HANOVER, MD – August 08, 2012 –TEKsystems®, a leading provider of IT staffing solutions, IT talent management expertise and IT services, polled more than 2,100 IT professionals and more than 1,500 IT leaders in May 2012 to explore employer and employee experiences with onboarding programs.
Successful Programs are More Comprehensive
Respondents report that onboarding programs typically address HR/administrative information, job/role information, company information and team building. The majority of IT leaders say the most focus is placed on learning about the role (57%) and HR/administrative information (54%). While 61% of IT professionals agree that HR/administrative information receives a heavy focus, only 41% believe learning about the role garners high levels of focus in onboarding programs. Less than 40% of IT leaders say learning about the company (39%) and team building (32%) receive high levels of focus; the percentages for IT professionals are 33% and 38%, respectively.

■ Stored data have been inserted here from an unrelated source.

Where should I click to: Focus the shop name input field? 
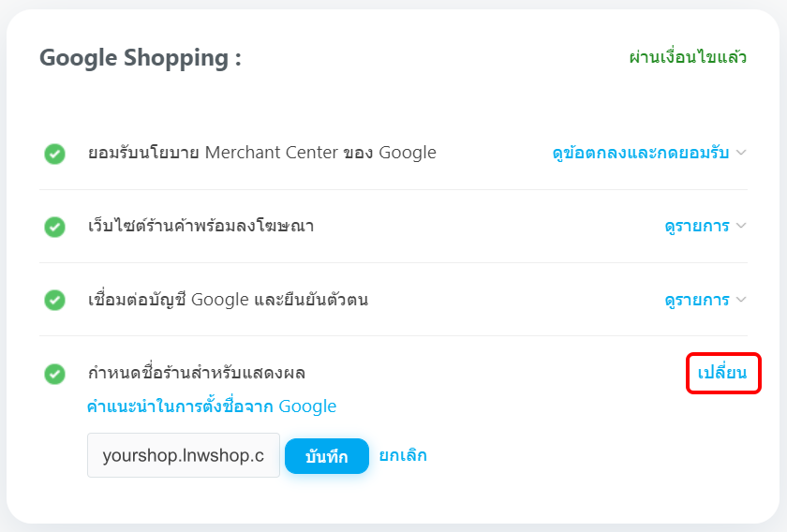(184, 455)
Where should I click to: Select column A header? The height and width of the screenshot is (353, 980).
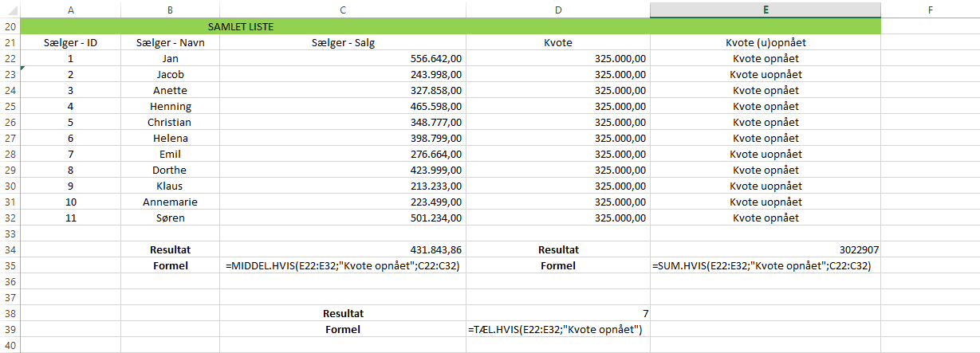tap(70, 10)
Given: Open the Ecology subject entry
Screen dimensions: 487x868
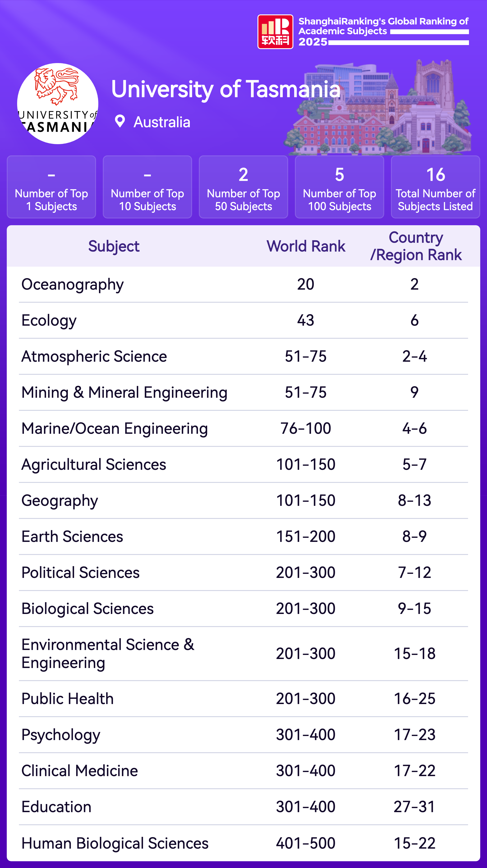Looking at the screenshot, I should (49, 320).
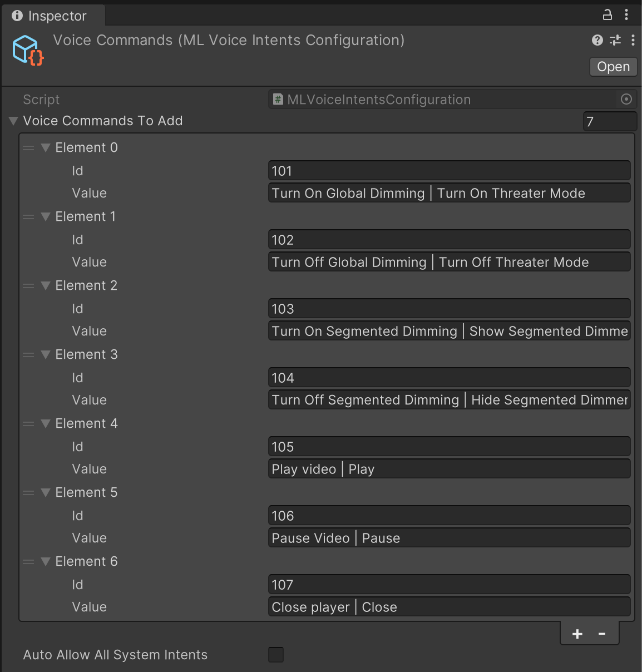This screenshot has height=672, width=642.
Task: Click the script object picker circle
Action: 626,100
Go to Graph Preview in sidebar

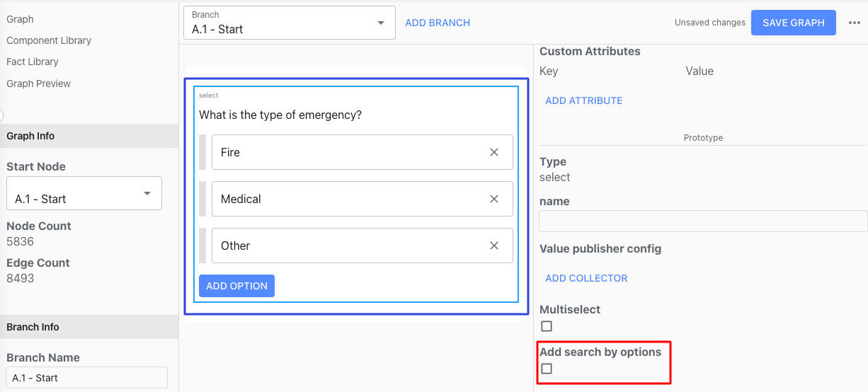point(39,83)
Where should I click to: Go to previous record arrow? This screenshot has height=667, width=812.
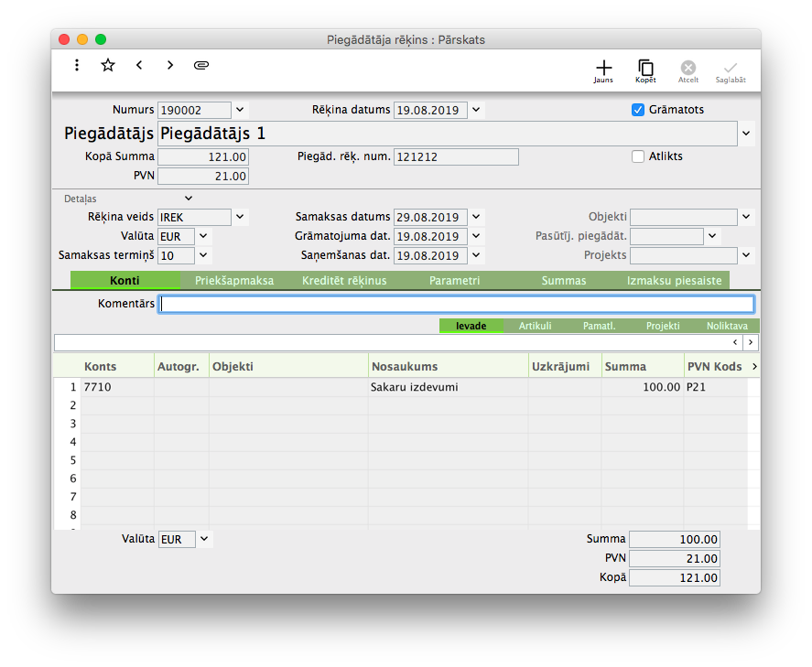point(139,65)
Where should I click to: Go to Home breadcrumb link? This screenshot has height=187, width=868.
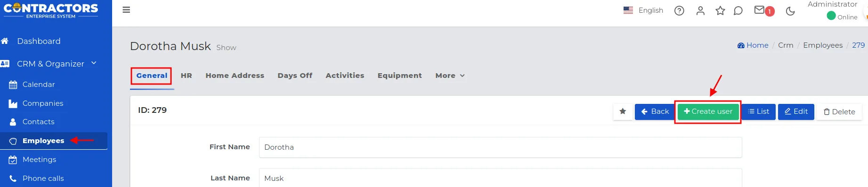(x=753, y=45)
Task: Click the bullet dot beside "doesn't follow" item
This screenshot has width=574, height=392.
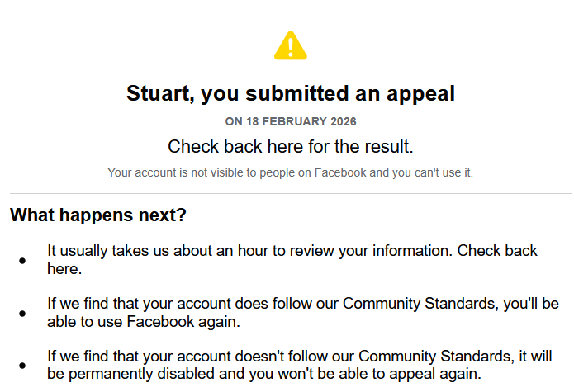Action: tap(22, 366)
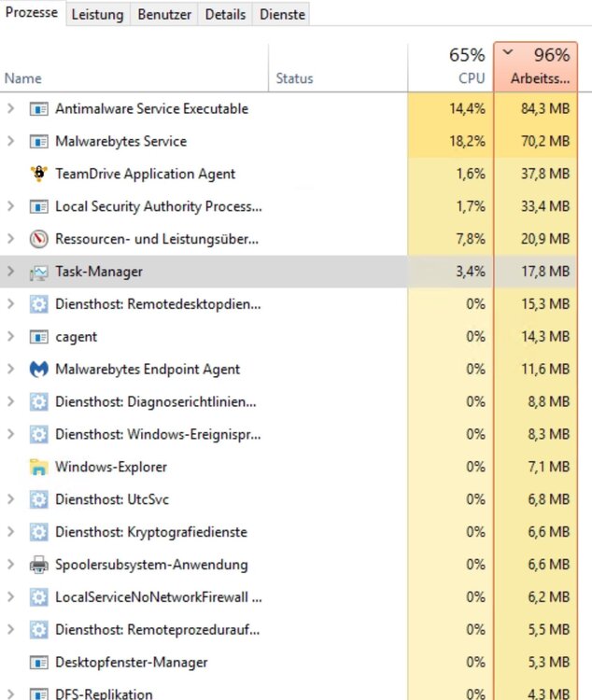The width and height of the screenshot is (592, 700).
Task: Click the Malwarebytes Endpoint Agent icon
Action: click(x=38, y=370)
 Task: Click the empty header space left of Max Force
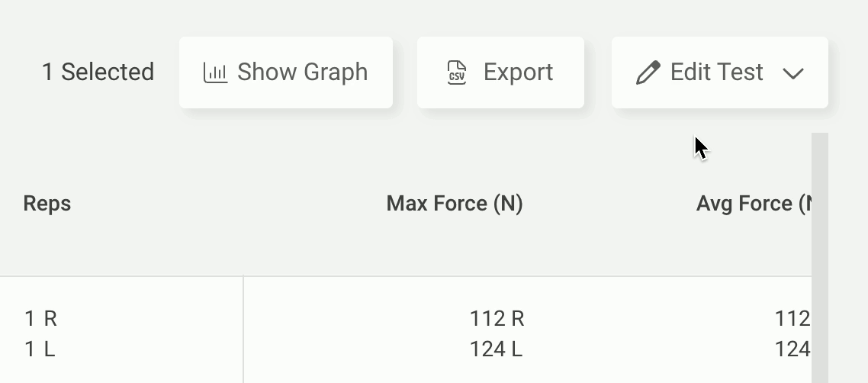[229, 204]
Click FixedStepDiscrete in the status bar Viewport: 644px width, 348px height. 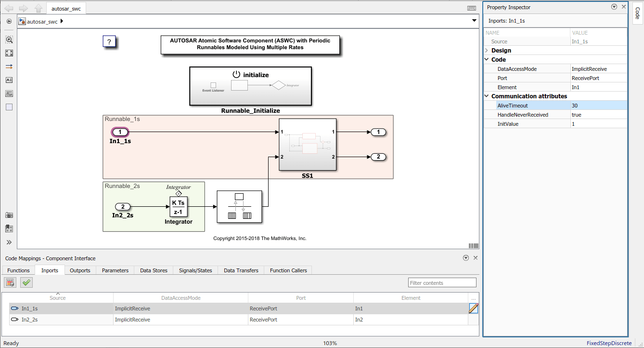tap(610, 343)
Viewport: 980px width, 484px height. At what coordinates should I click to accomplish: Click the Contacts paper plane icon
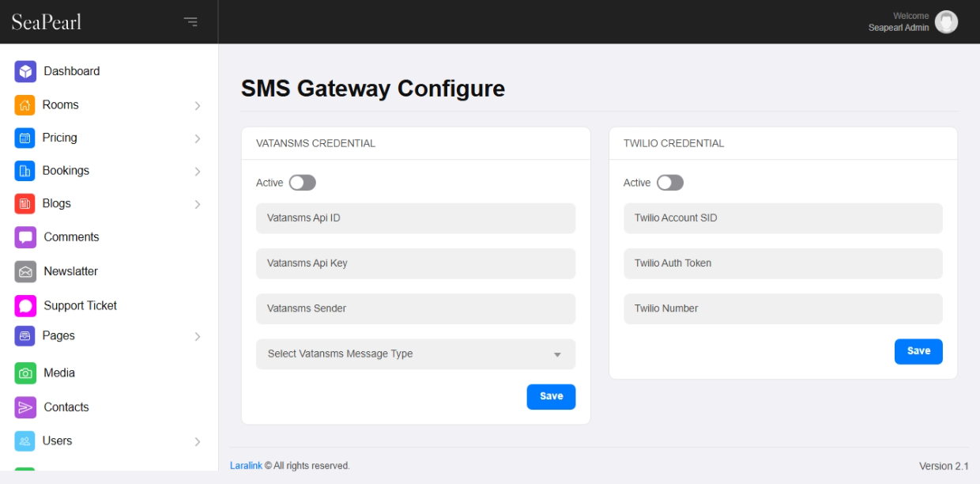(25, 407)
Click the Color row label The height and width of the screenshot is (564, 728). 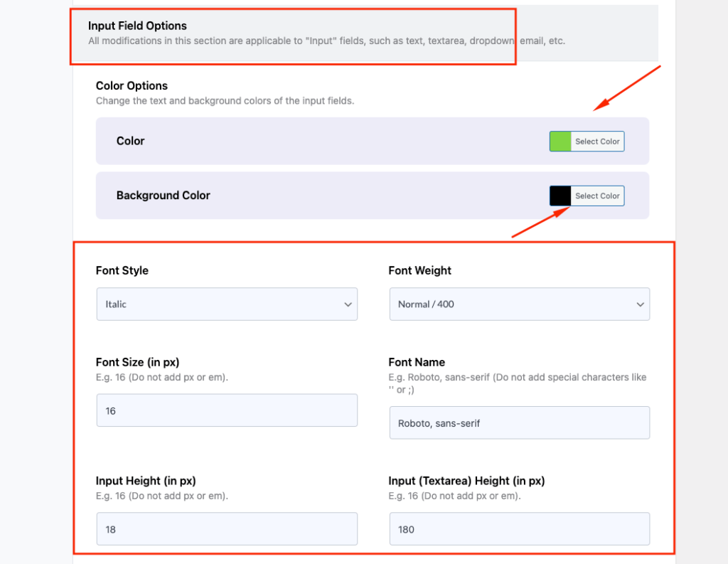[130, 141]
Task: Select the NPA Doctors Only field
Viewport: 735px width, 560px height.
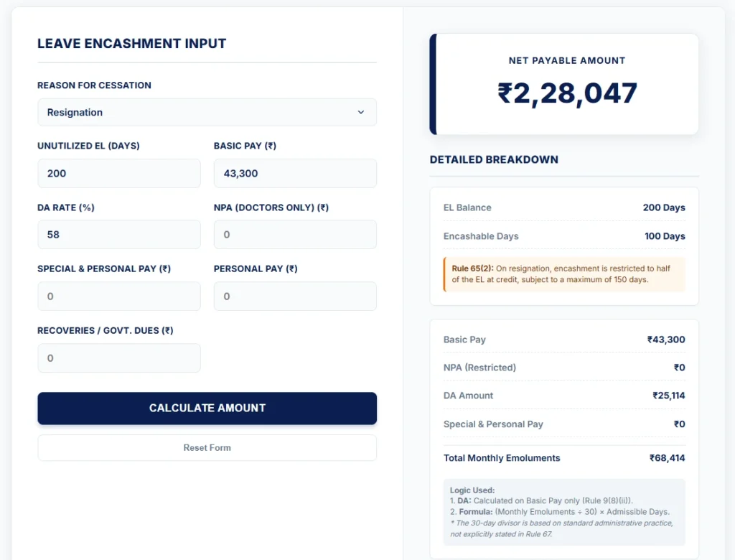Action: [x=294, y=235]
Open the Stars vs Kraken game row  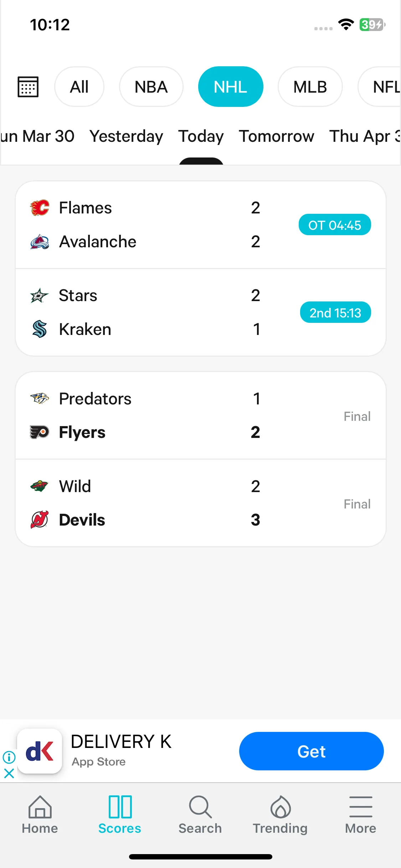point(201,312)
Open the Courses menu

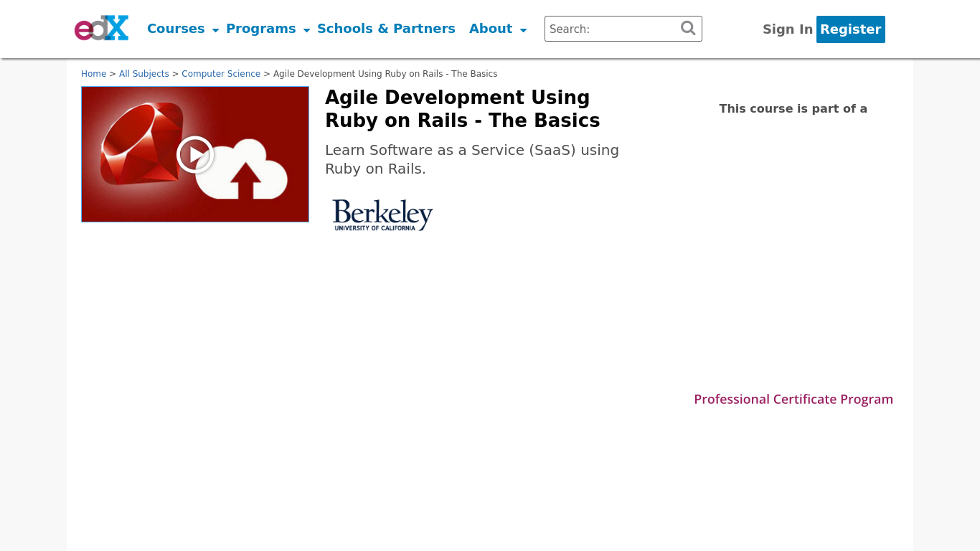tap(176, 29)
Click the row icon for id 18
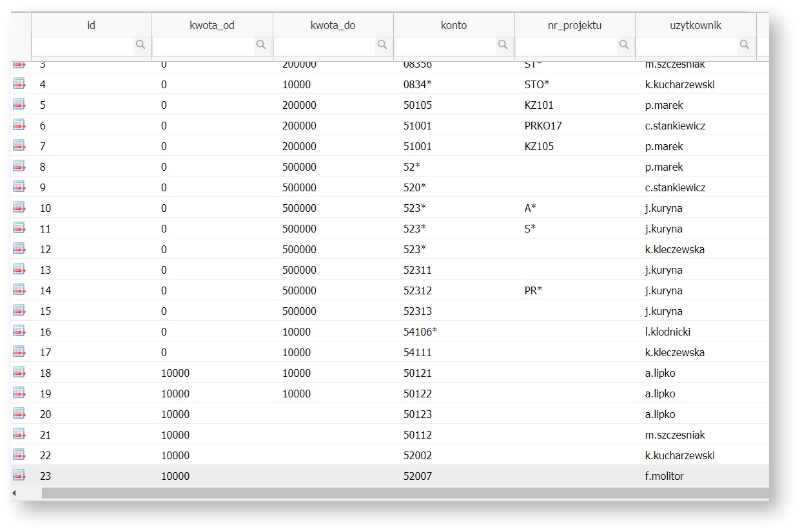The width and height of the screenshot is (800, 532). point(19,372)
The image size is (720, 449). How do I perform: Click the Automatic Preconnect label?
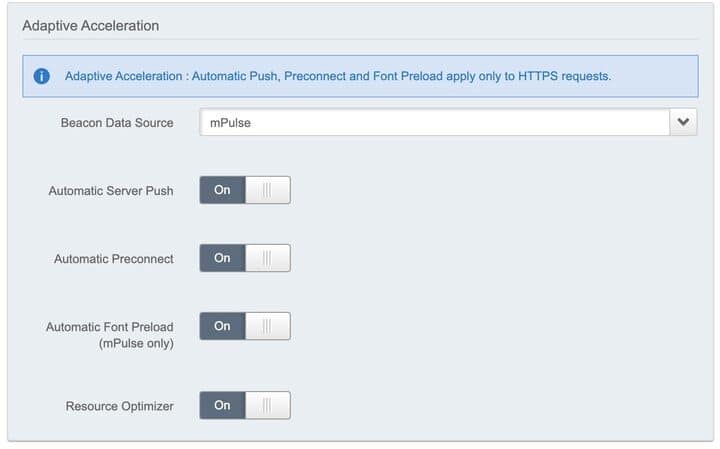pos(114,259)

When it comes to successful onboarding programs, providing detailed information is critical. The majority of IT professionals believe that covering team roles/responsibilities (73%), the team workflows/processes (70%), performance expectations (68%), day-to-day responsibilities (68%) and the job’s workflows (64%) are extremely important to the success of an onboarding process.
Moreover, IT professionals say team building is essential to the onboarding process. Ninety percent of IT professionals report “making an employee feel like a valued member of the team” is important to ensuring onboarding success (65% say extremely important); 91% say “integrating the employee into the team/encouraging relationship building” is important (65% say extremely important).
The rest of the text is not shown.